[Collected data entries]
[Start of Attachment]

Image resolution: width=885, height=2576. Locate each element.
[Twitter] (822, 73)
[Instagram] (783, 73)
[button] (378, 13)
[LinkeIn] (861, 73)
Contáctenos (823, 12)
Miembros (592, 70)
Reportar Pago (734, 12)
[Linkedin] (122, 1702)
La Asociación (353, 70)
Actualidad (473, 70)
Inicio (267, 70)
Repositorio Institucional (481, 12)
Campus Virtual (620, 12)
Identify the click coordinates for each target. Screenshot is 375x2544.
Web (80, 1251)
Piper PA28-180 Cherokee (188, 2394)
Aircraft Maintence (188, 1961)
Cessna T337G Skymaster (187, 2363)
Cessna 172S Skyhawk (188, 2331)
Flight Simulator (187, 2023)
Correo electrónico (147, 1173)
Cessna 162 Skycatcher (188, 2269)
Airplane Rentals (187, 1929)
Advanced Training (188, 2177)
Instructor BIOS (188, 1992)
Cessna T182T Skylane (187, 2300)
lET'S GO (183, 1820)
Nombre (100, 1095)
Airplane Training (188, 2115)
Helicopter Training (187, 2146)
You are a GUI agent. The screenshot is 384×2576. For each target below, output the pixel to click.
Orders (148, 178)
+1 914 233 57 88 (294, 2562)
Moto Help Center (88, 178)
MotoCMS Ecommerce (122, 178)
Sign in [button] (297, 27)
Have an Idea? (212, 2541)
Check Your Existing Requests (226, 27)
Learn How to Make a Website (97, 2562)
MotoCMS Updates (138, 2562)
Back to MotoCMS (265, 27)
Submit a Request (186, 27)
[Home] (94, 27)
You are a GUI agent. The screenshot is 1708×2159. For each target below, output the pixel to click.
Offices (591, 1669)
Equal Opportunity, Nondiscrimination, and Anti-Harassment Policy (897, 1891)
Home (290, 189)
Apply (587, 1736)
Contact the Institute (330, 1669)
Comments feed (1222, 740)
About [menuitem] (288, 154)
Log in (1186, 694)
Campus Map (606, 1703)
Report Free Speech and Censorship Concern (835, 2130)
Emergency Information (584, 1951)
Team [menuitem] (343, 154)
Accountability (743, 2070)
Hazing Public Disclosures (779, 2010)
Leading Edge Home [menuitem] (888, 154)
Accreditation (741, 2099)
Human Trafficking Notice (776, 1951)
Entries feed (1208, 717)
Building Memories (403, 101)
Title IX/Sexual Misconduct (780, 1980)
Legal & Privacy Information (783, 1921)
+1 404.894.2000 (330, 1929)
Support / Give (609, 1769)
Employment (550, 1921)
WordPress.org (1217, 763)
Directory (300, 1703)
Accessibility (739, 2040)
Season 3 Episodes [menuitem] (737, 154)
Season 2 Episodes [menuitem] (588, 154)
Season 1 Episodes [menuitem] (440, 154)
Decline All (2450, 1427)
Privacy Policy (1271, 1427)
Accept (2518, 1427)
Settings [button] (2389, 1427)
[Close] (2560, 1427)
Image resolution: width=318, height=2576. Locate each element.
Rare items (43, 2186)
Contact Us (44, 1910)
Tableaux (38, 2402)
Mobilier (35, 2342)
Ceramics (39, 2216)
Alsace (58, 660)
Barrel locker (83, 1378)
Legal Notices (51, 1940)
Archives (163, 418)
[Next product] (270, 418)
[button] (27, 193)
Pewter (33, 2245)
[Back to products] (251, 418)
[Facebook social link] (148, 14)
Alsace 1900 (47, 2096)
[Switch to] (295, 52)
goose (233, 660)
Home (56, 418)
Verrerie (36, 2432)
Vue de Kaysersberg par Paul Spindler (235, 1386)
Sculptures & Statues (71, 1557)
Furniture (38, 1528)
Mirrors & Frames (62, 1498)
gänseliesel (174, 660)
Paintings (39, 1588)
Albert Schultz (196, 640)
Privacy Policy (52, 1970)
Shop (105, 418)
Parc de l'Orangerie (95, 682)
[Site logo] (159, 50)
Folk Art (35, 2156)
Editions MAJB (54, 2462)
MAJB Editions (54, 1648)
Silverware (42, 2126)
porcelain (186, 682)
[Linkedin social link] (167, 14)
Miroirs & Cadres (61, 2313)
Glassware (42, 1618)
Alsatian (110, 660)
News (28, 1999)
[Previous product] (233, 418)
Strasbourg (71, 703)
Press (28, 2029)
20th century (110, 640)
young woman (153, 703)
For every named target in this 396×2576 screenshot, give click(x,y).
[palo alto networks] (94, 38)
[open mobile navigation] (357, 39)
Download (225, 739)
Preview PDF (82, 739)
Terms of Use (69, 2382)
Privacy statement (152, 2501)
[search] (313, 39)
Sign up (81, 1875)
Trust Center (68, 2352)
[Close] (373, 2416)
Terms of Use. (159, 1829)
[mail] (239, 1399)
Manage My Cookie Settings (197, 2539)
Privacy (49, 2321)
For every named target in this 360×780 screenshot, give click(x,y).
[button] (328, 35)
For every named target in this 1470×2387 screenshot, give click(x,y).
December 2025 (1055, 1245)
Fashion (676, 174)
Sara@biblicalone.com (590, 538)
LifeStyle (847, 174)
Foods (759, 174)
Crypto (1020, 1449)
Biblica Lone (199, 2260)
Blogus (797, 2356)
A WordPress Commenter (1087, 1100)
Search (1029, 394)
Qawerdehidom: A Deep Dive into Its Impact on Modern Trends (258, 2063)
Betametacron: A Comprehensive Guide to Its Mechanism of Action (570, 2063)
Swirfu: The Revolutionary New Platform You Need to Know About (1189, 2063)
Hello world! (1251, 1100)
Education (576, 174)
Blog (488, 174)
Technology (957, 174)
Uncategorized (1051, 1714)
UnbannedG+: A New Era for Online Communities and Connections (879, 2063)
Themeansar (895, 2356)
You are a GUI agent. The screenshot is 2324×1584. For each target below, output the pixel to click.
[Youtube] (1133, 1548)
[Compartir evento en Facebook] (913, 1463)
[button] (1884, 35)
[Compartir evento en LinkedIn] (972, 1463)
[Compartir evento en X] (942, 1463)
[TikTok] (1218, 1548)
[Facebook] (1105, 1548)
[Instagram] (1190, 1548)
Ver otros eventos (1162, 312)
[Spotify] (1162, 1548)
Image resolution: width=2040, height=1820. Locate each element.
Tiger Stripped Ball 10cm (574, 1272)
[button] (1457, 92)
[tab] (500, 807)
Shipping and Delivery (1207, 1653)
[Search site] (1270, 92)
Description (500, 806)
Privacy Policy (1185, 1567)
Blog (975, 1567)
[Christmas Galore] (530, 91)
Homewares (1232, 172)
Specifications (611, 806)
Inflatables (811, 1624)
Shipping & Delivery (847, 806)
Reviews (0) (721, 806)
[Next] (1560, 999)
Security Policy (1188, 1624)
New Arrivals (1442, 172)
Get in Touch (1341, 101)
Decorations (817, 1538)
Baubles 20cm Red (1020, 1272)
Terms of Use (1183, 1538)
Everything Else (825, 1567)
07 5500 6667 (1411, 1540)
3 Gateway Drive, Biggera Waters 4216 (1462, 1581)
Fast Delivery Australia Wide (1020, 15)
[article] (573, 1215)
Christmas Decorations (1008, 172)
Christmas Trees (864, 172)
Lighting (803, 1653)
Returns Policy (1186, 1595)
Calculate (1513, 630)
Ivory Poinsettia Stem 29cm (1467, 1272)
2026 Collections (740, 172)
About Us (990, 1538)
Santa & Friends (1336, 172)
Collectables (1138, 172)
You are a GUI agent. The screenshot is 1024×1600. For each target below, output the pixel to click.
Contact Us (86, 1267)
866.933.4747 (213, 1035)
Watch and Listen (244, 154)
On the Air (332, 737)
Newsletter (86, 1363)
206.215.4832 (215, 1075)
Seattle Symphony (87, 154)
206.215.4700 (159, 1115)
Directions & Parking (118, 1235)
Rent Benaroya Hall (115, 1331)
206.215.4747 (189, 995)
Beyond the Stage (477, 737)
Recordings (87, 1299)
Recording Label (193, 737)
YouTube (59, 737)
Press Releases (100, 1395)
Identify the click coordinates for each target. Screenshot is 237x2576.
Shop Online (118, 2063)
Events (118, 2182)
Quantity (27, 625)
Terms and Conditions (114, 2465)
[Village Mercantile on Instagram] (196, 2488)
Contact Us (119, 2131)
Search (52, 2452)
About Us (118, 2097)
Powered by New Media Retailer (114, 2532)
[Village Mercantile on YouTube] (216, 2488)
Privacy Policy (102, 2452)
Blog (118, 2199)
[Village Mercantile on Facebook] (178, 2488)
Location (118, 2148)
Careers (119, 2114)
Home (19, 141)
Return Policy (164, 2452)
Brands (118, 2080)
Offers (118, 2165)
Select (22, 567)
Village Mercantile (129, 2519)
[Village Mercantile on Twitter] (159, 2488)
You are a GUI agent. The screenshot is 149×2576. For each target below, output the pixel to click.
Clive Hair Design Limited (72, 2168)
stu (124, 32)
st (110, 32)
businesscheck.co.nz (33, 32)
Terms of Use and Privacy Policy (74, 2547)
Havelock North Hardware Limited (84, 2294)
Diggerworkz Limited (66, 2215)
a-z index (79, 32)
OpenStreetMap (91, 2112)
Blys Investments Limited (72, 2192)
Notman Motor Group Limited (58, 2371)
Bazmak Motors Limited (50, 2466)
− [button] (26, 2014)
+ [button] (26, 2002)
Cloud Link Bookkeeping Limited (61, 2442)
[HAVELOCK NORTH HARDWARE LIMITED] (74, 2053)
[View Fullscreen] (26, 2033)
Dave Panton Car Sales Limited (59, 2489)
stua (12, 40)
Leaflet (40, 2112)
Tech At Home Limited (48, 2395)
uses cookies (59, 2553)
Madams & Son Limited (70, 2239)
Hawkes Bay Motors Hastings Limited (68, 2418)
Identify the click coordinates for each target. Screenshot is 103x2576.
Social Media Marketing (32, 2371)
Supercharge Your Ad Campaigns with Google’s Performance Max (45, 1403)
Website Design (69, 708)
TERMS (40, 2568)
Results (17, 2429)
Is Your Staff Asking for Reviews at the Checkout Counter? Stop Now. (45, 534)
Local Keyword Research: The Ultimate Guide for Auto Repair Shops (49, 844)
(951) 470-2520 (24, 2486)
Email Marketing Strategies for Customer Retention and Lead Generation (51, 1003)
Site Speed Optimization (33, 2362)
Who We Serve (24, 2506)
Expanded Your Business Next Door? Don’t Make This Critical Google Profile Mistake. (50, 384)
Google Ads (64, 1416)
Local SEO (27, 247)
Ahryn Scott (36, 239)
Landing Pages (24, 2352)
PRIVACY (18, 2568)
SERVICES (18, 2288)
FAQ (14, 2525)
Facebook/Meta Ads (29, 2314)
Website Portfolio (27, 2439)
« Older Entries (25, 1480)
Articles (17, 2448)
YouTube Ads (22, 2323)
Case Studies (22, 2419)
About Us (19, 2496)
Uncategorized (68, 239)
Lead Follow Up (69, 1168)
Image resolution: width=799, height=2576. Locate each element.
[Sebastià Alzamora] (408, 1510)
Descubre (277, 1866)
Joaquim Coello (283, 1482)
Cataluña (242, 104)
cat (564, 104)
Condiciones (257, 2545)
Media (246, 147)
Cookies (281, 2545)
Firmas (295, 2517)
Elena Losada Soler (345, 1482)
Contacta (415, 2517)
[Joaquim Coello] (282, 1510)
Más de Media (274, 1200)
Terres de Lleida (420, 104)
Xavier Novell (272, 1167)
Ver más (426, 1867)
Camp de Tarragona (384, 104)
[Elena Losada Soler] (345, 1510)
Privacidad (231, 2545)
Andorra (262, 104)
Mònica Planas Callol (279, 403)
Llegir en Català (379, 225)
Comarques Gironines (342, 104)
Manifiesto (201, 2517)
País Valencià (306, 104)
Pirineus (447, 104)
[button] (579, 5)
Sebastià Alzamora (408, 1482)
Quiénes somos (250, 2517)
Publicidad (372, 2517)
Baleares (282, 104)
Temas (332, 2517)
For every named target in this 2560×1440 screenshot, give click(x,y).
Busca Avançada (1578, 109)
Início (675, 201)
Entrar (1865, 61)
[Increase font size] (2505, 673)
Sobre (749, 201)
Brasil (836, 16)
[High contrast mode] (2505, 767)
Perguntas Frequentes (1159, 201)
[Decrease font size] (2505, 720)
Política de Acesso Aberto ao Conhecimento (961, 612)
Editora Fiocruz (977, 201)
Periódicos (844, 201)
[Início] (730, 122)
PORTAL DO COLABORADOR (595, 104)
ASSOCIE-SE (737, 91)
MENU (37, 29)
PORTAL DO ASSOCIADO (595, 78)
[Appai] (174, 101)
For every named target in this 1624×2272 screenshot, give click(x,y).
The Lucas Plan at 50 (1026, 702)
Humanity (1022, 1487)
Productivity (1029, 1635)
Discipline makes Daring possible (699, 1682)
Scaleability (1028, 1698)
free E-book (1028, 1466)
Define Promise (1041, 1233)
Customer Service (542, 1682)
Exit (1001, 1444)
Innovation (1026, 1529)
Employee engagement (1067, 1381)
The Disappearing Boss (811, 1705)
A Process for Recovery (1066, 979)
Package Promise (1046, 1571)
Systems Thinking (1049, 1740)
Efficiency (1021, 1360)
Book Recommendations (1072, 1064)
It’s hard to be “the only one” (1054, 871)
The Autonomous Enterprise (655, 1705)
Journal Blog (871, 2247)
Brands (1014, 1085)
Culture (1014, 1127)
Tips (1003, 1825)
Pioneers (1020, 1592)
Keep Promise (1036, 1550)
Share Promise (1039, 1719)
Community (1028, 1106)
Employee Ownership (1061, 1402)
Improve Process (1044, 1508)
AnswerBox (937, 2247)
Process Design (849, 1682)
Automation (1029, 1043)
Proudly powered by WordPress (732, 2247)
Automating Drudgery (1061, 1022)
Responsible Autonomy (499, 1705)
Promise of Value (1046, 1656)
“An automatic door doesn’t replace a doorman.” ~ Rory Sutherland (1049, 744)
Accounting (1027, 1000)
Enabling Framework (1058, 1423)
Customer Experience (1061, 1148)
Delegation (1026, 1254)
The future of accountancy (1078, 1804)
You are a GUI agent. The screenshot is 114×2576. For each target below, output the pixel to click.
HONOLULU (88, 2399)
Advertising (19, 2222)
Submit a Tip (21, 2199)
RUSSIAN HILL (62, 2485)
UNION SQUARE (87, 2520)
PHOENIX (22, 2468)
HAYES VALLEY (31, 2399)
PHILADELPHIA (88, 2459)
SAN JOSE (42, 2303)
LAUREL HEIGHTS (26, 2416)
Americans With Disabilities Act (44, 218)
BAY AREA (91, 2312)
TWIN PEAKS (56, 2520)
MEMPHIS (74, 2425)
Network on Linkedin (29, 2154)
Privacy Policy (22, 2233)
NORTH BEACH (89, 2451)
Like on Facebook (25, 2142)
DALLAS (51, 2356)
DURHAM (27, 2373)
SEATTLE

[End of Attachment]

> [TASK DETAILS] Will you return exactly the lines above from the one with "Season 1 Episodes [menuitem] (440, 154)" down to the one with "[Next product] (270, 418)", counting both as part of the range?

> [SOLUTION TO THIS EXERCISE]
Season 1 Episodes [menuitem] (440, 154)
Decline All (2450, 1427)
Privacy Policy (1271, 1427)
Accept (2518, 1427)
Settings [button] (2389, 1427)
[Close] (2560, 1427)
Image resolution: width=318, height=2576. Locate each element.
Rare items (43, 2186)
Contact Us (44, 1910)
Tableaux (38, 2402)
Mobilier (35, 2342)
Ceramics (39, 2216)
Alsace (58, 660)
Barrel locker (83, 1378)
Legal Notices (51, 1940)
Archives (163, 418)
[Next product] (270, 418)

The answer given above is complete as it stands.